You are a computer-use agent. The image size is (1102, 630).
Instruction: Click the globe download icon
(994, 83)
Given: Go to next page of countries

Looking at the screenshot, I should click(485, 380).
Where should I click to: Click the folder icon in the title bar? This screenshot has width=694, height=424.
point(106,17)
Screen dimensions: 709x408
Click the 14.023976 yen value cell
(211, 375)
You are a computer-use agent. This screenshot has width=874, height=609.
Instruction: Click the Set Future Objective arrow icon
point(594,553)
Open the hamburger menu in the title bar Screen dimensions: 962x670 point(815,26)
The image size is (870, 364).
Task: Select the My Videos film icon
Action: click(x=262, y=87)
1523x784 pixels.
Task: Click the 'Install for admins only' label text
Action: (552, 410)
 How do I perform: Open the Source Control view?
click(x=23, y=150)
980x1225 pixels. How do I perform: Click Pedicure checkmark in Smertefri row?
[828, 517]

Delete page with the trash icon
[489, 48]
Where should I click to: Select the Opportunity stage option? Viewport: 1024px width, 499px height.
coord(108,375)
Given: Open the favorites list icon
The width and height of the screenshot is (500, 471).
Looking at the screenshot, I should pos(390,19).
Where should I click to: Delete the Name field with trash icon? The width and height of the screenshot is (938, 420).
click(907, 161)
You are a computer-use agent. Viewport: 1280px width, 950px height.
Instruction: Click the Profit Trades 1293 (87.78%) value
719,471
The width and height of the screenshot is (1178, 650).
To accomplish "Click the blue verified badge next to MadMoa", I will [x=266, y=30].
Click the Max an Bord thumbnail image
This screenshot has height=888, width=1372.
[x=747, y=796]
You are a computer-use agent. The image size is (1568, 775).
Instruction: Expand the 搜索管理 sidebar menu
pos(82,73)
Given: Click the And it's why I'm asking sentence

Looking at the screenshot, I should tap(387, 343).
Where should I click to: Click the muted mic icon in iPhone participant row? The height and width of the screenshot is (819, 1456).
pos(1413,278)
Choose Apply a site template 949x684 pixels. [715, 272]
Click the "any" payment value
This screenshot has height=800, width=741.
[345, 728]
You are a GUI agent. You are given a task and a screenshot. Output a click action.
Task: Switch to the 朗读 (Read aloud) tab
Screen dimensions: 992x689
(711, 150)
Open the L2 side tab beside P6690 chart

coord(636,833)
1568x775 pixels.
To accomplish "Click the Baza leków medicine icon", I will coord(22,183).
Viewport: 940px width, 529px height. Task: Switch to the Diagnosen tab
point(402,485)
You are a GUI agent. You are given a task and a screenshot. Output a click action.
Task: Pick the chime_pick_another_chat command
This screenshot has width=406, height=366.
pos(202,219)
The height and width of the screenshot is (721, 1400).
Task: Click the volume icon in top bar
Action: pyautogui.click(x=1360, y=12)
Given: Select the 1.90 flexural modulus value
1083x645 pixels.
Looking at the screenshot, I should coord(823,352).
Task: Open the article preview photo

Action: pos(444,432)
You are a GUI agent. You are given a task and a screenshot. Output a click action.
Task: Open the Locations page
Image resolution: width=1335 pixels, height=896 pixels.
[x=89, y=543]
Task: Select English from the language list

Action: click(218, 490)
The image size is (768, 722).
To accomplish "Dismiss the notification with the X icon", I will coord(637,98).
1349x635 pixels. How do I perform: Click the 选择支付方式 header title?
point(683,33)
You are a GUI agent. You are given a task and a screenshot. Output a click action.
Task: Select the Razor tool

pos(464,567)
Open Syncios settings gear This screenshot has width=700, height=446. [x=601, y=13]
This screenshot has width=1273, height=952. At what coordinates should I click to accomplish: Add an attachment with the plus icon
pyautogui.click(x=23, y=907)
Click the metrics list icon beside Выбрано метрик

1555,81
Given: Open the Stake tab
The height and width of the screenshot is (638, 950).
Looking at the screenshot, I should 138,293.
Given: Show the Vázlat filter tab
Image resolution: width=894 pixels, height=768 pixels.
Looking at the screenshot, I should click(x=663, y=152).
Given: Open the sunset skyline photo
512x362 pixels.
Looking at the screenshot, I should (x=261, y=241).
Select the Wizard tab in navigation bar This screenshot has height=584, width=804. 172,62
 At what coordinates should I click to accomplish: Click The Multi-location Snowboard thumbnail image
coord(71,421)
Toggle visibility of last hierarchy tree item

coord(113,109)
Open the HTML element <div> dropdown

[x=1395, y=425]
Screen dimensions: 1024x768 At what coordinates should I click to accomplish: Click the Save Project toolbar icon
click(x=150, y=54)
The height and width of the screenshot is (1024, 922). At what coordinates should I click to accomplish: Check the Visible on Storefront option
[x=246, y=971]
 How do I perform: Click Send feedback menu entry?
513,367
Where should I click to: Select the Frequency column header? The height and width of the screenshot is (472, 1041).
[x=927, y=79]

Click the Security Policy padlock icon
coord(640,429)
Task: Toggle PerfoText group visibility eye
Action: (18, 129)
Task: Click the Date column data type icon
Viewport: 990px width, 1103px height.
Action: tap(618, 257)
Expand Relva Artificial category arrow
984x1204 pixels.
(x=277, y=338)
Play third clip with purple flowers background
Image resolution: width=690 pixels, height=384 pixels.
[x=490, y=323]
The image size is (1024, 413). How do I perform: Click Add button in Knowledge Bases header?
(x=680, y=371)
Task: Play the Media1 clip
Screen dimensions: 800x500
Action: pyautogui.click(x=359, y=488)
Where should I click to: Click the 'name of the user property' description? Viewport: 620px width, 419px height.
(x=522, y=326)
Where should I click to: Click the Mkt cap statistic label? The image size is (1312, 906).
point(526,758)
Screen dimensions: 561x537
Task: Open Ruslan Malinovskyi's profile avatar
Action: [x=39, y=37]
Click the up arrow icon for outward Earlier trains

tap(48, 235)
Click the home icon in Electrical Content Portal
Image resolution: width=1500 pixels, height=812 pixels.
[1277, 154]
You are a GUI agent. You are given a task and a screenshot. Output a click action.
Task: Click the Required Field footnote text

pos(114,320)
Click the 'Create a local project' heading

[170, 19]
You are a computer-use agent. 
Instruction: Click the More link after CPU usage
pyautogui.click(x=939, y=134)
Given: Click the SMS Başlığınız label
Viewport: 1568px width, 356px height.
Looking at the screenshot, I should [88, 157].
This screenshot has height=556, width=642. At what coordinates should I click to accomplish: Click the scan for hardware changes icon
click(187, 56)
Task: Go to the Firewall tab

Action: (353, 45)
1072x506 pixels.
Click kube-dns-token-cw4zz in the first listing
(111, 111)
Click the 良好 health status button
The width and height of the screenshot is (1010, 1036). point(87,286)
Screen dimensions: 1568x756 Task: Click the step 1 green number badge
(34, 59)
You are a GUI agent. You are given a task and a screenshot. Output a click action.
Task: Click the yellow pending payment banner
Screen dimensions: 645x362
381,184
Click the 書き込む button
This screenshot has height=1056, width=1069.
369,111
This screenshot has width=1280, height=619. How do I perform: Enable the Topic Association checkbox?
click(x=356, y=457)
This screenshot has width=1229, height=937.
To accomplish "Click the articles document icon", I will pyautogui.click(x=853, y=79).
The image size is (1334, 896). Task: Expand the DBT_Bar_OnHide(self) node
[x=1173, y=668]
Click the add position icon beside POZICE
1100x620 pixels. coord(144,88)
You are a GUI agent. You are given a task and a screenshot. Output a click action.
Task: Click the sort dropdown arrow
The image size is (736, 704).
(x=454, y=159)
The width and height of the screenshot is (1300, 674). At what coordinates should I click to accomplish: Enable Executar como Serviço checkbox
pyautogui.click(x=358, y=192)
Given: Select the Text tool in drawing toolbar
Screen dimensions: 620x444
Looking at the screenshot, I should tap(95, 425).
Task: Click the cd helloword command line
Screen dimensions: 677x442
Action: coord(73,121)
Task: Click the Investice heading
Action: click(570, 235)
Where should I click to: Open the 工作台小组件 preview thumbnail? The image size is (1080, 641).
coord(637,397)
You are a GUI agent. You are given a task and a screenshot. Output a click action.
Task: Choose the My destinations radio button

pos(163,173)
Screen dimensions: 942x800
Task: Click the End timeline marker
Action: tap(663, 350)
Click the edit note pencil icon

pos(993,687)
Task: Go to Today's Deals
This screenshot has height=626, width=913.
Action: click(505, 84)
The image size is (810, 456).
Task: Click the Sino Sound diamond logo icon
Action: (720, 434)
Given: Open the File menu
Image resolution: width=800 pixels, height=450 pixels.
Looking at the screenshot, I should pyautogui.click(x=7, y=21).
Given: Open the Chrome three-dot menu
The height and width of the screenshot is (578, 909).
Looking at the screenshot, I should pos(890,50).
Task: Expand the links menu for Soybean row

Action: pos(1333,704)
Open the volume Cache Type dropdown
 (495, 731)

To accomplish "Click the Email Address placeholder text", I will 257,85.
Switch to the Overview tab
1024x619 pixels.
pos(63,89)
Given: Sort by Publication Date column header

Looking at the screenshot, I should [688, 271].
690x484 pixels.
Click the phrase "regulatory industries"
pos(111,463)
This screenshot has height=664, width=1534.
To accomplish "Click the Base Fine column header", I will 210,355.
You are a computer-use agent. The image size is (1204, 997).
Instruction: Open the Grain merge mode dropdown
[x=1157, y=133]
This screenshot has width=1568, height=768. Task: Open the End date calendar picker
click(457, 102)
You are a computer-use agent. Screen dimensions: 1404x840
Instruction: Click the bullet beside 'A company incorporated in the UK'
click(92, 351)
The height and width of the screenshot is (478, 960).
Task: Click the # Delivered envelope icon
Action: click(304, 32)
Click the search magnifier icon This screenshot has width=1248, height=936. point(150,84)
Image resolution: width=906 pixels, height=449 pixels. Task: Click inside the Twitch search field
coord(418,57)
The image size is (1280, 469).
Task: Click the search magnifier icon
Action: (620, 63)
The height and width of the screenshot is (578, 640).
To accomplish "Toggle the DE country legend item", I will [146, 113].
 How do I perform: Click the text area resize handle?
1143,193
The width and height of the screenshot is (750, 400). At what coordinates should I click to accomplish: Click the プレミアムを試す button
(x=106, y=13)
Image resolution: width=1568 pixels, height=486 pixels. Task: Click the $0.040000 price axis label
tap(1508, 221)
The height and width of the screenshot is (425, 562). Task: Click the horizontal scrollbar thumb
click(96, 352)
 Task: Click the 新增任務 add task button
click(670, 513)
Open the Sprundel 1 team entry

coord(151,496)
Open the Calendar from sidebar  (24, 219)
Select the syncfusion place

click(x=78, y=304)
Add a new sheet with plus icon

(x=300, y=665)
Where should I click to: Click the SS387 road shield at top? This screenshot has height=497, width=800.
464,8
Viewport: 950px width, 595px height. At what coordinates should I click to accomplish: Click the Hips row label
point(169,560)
━━━━
### Exercise aim
Starting from the records above, filter out all lines except those containing the word "command".

### Answer box
Task: Pick the chime_pick_another_chat command
Task: Click the cd helloword command line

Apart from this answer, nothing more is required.